Decoding the Impact of Theabrownin on Skeletal Muscle Function in Gestational Diabetic Offspring: Insights from Integrated Metabolome and Transcriptome Analysis

Gestational diabetes mellitus (GDM) often leads to long-term metabolic issues, including skeletal muscle dysfunction in the offspring, with traditional managements focusing solely on blood glucose regulation and not addressing muscle metabolic and structural changes. Theabrownin (TB), a polyphenol derived from Pu-erh tea, has known antioxidant and metabolic benefits, but its effects on skeletal muscle function in GDM offspring remain unclear. In this study, GDM model was induced in mice, and their offspring were treated by TB. Transcriptomic and metabolomic analyses identified key genes and metabolites involved in lipid metabolism, oxidative stress, and inflammation.

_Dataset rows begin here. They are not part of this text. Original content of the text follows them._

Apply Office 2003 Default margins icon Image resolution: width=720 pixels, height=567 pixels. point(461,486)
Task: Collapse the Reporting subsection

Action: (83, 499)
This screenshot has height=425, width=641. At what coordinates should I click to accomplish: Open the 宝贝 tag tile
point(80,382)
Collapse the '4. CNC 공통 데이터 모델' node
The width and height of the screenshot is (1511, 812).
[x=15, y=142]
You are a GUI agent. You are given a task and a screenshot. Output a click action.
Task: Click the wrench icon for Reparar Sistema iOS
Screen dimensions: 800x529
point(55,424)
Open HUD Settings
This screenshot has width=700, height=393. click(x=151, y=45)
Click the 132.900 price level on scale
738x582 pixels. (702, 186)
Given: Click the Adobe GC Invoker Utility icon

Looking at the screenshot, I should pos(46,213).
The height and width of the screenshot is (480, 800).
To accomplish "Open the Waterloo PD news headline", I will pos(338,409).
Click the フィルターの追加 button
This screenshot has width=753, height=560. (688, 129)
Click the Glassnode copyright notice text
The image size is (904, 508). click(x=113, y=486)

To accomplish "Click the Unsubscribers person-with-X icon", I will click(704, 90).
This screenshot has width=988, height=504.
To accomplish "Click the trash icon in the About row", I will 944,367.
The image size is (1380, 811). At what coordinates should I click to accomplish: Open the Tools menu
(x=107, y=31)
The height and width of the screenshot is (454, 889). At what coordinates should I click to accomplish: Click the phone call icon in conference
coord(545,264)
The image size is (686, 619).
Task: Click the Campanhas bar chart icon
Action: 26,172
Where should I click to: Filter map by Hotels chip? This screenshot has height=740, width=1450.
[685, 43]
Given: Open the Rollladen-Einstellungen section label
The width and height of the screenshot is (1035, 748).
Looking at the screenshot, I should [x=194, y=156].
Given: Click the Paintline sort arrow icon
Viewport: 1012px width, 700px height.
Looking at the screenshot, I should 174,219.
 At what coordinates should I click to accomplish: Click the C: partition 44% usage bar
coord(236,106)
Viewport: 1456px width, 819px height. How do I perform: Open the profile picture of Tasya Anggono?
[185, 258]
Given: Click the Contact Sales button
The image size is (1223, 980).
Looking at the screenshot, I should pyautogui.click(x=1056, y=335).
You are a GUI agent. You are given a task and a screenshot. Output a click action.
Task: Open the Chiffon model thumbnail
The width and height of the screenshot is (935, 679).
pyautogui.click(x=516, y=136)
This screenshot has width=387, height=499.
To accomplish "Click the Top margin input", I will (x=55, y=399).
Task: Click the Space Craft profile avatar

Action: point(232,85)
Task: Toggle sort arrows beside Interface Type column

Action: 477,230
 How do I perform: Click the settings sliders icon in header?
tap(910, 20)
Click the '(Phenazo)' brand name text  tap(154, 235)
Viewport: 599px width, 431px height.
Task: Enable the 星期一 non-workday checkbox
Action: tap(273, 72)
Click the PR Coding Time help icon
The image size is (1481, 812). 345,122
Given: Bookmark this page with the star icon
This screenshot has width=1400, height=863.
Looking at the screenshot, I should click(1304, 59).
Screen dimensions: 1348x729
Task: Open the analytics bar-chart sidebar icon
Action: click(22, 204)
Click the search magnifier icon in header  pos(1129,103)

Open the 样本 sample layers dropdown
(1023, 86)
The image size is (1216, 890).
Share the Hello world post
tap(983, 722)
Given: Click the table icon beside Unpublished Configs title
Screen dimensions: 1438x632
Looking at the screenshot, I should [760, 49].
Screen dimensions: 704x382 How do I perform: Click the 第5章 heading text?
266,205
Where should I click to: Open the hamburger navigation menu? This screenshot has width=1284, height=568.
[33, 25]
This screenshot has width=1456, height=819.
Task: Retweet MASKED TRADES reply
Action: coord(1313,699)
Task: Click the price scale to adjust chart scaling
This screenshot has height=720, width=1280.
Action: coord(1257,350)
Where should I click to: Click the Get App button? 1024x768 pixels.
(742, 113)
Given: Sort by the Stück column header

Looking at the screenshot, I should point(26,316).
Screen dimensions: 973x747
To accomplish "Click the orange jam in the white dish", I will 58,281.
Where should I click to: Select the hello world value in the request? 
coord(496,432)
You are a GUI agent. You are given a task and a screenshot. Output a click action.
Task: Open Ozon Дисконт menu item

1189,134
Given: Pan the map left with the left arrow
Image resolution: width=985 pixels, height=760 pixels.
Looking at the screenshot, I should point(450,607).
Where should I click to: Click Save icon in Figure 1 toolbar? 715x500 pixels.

TB treatment significantly improved lipid metabolism, reduced oxidative stress, and alleviated inflammation in skeletal muscle of GDM offspring. Key genes (Fabp3, Acot1, and Acot4) and metabolites (Palmitic acid, Oleic acid) were regulated by TB. Pathway analysis revealed that TB mitigates GDM-induced skeletal muscle dysfunction through modulation of the biosynthesis of unsaturated fatty acids. These findings highlight the potential of theabrownin (TB) as a therapeutic agent for improving skeletal muscle function in the offspring of GDM through modulation of lipid metabolism. Further investigation is needed to elucidate its mechanisms and evaluate long-term effects.